WORK REQUEST 1:
From the Church History Museum text, transcribe everything from "The Church History Museum, formerly" down to "church's Temple Square.".
WORK REQUEST 2:
In the Church History Museum text, on what date was the museum dedicated and opened?
***** EXCERPT PROVIDED
The Church History Museum, formerly the Museum of Church History and Art, is the premier museum operated by the Church History Department of the Church of Jesus Christ of Latter-day Saints. It is located in Salt Lake City, Utah, and is opposite the west gates of the church's Temple Square.

The museum has collections of art, artifacts, documents, photographs, tools, clothing and furniture from the almost two-century history of the Church. Outside of the curators, administrative, and other staff, a large volunteer workforce of Latter-day Saints from the surrounding communities conduct tours of the museum's exhibits and put on many of the museum programs. The Church History Museum is open six days a week and admission is free.

==Museum history==
A major proponent of the creation of the museum was Florence S. Jacobsen, a church curator and a former general president of the Young Women organization of the church. It was dedicated and opened on April 4, 1984. When the museum opened it had 63,500-square-feet of space and early exhibits included the Mormon Panorama, the 22 historic paintings by C. C. A. Christensen about the early Church and the exhibit Paintings and Prints by Contemporary Latter-day Saint Artists. In 2012, the museum was reviewed in The New York Times, "The museum shows how earthly a religion Mormonism is, how practical its actions have been and how intimately connected its history is to the American past. The printing press, the farm, depictions of the ordinary citizens who were the first church members—we see a vision of early American democracy."

In 2013, the museum hosted two exhibits to mark the 100th anniversary of the Boy Scouts of America, featuring 23 paintings by Norman Rockwell. The museum closed in October 2014 for a year-long refurbishment and remodeling of the first-floor exhibits with a renewed emphasis on Jesus Christ and the faith's founder, Joseph Smith. When the museum reopened in September 2015 the improvements and new exhibits included a replica of the Newel K. Whitney Store, the seer stone Joseph Smith purportedly used to produce the Book of Mormon, and a specially constructed 220-degree-view theater that takes viewers into a thicket of trees in upstate New York where Smith claimed a vision of God and Christ. The museum also contains the printing press that produced the first edition of the Book of Mormon in 1830 and a chair that carpenter Brigham Young built before joining the Church through baptism in 1832. In 2020, the Church History Museum and many of the other buildings on Temple Square were closed in response to the coronavirus pandemic.

==International Art Competition==
In 1987, Richard Oman started the "International Art Competition" at the Church History Museum. The competition is held every 3–4 years for artists worldwide to submit works of art in assorted mediums around specific church and gospel themes. The "11th International Art Competition" held in 2019 included 151 artists from 26 countries chosen from 947 submitted works. A ceremony honoring artists whose works were purchased for the permanent collection or earned awards of merit is held as part of each competition.

==Museum Store==
The Museum Store was founded along with the museum to support the many exhibits and programs. Over 200 works of reproduced art have been made available to the general public from the Museum's and Church's extensive collections by prominent historical Latter-day Saint artists such as C. C. A. Christensen, John Hafen, and Minerva Teichert, in addition to contemporary Latter-day Saint artists such as Walter Rane, Robert Barrett, and Arnold Friberg. The store also sells historical toys, literature, statuary, and pioneer-era clothing, such as bonnets.
**********
***** RECORDS
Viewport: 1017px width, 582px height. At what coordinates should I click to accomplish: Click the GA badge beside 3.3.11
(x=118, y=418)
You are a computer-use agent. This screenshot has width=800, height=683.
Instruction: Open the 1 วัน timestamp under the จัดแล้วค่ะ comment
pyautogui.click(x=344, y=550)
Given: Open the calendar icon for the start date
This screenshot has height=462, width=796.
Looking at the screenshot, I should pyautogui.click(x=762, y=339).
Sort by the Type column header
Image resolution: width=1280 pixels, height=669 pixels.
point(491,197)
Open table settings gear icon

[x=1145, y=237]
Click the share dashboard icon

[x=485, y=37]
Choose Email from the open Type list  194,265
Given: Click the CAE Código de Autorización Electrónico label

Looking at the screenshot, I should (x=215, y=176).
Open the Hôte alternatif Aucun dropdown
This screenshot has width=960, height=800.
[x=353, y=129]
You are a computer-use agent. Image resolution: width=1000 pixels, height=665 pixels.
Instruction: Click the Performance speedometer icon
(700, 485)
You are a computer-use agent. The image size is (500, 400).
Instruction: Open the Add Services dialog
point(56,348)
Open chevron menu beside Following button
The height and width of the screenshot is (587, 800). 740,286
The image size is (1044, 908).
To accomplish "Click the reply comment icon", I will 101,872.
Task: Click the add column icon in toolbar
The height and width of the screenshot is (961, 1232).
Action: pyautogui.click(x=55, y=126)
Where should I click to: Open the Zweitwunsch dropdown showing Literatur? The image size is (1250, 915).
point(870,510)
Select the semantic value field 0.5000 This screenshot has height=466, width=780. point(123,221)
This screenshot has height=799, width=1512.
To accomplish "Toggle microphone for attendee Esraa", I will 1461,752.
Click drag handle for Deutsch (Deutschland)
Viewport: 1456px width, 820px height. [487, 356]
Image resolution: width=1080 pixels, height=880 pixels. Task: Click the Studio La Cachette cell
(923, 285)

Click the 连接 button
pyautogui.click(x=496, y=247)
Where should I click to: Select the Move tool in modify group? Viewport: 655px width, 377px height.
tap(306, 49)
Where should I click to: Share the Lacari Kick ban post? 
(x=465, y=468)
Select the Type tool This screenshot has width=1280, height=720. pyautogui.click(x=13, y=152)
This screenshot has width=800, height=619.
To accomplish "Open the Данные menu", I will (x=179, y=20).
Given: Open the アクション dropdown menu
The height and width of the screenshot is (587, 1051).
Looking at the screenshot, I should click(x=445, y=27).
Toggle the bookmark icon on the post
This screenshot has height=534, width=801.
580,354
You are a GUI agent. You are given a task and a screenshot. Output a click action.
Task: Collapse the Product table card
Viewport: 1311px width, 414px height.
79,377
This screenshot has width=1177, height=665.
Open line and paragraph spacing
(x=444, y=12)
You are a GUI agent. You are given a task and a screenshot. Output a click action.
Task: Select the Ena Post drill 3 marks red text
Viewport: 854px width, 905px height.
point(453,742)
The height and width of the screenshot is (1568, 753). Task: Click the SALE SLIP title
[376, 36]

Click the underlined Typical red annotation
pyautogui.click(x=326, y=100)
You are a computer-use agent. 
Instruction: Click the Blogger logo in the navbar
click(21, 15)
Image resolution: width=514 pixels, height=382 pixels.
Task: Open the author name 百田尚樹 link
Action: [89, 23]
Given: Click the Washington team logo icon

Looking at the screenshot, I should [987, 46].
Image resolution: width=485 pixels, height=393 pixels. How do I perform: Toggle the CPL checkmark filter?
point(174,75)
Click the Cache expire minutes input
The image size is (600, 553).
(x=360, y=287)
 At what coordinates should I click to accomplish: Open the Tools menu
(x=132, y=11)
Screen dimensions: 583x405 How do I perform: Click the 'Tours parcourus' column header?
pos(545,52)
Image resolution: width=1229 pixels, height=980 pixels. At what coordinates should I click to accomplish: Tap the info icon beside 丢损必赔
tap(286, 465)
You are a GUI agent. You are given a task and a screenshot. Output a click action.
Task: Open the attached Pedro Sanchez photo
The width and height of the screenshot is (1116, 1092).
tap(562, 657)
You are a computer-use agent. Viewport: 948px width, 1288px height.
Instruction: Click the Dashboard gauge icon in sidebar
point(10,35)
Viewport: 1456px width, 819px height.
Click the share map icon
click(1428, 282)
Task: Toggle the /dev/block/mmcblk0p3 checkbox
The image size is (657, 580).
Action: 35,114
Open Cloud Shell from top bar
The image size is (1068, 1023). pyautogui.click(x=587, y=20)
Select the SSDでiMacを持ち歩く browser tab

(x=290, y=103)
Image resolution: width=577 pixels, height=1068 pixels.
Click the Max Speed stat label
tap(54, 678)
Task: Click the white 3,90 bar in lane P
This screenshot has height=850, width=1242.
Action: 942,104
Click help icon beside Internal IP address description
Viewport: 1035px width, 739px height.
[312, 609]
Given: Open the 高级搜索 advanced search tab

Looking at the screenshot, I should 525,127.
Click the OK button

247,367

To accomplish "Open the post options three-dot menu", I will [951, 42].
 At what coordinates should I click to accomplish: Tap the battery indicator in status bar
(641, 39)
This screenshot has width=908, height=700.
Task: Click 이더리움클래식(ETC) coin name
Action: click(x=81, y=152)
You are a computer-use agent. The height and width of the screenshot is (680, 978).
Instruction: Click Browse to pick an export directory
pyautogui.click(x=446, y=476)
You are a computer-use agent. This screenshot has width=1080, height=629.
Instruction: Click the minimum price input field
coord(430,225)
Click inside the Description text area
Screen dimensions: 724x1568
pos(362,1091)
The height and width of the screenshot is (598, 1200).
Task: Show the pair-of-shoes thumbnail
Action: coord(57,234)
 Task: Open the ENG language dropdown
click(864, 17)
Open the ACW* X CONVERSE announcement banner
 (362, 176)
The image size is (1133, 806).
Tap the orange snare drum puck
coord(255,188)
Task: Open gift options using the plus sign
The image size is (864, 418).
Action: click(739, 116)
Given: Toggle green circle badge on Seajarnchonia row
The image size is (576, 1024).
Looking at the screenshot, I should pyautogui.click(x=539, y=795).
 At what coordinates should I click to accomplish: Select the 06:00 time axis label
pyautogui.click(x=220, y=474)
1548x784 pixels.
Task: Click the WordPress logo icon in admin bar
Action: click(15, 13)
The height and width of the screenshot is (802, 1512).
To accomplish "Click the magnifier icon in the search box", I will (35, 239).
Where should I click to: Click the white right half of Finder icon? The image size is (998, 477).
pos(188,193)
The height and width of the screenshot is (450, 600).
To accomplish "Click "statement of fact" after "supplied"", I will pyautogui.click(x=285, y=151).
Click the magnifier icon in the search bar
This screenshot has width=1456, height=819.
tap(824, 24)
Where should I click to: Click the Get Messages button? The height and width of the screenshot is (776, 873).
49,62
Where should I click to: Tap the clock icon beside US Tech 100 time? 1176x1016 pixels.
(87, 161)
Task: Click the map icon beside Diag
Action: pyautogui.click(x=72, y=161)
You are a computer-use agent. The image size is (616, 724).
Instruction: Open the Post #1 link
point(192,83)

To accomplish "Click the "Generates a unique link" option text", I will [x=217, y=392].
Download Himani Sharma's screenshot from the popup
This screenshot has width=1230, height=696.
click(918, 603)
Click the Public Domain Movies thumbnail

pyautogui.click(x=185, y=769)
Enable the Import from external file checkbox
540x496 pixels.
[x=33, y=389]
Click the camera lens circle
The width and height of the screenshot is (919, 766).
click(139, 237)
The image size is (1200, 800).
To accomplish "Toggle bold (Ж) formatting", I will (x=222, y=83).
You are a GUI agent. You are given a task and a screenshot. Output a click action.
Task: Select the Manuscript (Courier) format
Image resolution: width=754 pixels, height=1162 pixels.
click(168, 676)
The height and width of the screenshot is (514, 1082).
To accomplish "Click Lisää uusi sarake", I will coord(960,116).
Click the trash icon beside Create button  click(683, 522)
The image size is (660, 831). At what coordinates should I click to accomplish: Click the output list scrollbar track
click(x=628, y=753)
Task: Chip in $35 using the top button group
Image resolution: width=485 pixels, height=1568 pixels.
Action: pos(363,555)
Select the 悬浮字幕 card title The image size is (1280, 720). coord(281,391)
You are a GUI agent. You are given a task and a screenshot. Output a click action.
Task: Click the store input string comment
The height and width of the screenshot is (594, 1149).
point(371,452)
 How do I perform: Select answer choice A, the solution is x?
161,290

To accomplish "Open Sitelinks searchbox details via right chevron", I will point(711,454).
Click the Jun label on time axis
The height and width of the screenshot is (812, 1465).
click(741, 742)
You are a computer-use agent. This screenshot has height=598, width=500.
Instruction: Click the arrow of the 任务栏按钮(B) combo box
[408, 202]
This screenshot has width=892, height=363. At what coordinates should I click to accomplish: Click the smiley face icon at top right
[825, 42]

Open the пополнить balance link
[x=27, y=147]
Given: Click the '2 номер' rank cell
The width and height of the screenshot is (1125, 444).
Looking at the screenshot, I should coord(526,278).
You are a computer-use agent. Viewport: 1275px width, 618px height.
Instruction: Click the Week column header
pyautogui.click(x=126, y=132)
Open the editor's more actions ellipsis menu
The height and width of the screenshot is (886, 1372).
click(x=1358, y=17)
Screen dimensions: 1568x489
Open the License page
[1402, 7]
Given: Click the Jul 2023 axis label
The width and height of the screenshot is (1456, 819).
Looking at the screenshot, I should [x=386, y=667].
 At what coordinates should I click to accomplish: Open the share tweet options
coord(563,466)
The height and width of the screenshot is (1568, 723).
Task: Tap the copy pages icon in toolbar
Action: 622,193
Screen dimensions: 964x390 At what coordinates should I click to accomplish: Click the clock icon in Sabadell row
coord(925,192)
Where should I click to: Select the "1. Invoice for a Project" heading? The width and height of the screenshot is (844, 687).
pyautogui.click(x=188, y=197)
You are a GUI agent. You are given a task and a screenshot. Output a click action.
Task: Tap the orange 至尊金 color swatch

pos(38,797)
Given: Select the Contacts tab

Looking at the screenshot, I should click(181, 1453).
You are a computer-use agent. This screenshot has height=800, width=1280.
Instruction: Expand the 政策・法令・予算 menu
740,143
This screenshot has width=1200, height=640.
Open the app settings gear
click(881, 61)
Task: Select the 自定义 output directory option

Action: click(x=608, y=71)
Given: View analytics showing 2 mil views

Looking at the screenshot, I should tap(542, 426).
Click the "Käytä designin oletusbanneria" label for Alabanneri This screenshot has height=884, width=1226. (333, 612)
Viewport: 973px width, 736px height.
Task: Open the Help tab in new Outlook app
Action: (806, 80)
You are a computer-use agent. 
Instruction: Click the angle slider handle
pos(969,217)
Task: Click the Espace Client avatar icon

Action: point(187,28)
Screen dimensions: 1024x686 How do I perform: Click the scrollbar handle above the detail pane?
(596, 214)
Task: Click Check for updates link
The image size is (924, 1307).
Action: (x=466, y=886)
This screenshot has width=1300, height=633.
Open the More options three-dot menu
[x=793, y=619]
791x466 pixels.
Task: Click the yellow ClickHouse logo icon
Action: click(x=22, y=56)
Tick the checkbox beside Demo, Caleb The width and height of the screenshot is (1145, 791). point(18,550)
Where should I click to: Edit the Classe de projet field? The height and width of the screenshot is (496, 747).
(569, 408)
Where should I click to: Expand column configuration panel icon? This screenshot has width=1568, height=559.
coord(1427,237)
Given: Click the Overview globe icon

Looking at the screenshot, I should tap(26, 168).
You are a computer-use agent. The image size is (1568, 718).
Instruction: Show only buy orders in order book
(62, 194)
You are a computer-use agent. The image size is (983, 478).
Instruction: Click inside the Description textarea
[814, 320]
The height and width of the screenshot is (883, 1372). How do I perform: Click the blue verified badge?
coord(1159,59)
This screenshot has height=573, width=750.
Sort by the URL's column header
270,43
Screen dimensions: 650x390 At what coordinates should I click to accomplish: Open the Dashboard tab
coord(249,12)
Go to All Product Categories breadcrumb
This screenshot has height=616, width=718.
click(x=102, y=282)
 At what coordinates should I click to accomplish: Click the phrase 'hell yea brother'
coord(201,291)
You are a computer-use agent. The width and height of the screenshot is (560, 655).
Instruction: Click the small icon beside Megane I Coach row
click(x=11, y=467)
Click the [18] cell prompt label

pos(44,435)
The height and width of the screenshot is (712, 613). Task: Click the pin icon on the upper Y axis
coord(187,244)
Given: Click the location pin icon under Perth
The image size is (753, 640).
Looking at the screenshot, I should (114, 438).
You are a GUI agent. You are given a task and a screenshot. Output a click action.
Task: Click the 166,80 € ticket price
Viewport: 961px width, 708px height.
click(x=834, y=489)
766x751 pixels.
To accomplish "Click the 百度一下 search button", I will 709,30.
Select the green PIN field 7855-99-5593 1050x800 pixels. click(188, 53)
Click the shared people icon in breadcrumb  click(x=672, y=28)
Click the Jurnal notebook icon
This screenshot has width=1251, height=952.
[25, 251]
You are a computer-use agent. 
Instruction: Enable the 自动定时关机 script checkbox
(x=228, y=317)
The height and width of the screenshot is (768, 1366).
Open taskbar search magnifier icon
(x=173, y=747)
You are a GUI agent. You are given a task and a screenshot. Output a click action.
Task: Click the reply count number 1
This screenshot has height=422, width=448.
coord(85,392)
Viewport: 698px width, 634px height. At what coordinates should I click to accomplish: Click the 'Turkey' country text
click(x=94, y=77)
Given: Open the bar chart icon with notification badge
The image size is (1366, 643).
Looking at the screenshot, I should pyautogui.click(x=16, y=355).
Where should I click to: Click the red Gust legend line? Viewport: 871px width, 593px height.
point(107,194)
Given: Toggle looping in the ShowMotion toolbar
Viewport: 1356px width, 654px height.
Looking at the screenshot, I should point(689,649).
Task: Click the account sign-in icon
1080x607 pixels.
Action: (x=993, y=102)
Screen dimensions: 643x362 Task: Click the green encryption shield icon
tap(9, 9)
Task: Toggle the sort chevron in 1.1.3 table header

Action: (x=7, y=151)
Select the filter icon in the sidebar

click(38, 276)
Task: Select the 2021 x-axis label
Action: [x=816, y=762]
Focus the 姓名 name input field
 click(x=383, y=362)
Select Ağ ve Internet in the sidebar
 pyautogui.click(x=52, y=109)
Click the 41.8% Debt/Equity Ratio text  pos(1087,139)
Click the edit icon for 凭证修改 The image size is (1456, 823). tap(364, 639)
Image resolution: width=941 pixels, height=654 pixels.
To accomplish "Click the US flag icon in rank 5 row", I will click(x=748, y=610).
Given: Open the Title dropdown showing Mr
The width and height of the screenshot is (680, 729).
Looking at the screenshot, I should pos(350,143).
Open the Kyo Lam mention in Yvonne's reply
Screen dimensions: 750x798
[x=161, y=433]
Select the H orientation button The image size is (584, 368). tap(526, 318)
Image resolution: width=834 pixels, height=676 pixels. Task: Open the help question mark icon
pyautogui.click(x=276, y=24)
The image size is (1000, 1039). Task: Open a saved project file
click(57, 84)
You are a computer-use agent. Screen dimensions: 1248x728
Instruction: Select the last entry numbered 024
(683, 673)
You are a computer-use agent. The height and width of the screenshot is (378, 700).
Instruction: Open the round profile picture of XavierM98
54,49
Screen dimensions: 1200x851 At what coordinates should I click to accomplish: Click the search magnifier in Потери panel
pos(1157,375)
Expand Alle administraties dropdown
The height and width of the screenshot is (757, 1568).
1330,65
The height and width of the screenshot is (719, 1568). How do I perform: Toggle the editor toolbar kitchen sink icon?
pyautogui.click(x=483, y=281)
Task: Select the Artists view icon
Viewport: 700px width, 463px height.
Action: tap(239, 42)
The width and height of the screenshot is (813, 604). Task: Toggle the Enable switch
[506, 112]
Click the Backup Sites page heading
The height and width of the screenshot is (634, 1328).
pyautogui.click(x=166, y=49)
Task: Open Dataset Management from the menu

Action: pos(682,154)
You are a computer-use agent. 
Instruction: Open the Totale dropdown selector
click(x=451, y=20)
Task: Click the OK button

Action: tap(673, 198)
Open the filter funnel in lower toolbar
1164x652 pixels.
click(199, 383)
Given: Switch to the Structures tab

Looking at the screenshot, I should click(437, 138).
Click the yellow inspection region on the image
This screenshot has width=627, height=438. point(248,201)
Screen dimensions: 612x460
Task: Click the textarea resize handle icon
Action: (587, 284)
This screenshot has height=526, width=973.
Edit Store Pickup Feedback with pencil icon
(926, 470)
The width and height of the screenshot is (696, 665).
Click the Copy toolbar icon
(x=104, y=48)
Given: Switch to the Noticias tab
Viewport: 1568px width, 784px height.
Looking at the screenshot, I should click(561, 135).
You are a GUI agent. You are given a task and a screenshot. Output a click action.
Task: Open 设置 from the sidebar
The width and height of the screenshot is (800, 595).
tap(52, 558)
**********
ANSWER 1:
The Church History Museum, formerly the Museum of Church History and Art, is the premier museum operated by the Church History Department of the Church of Jesus Christ of Latter-day Saints. It is located in Salt Lake City, Utah, and is opposite the west gates of the church's Temple Square.

ANSWER 2:
April 4, 1984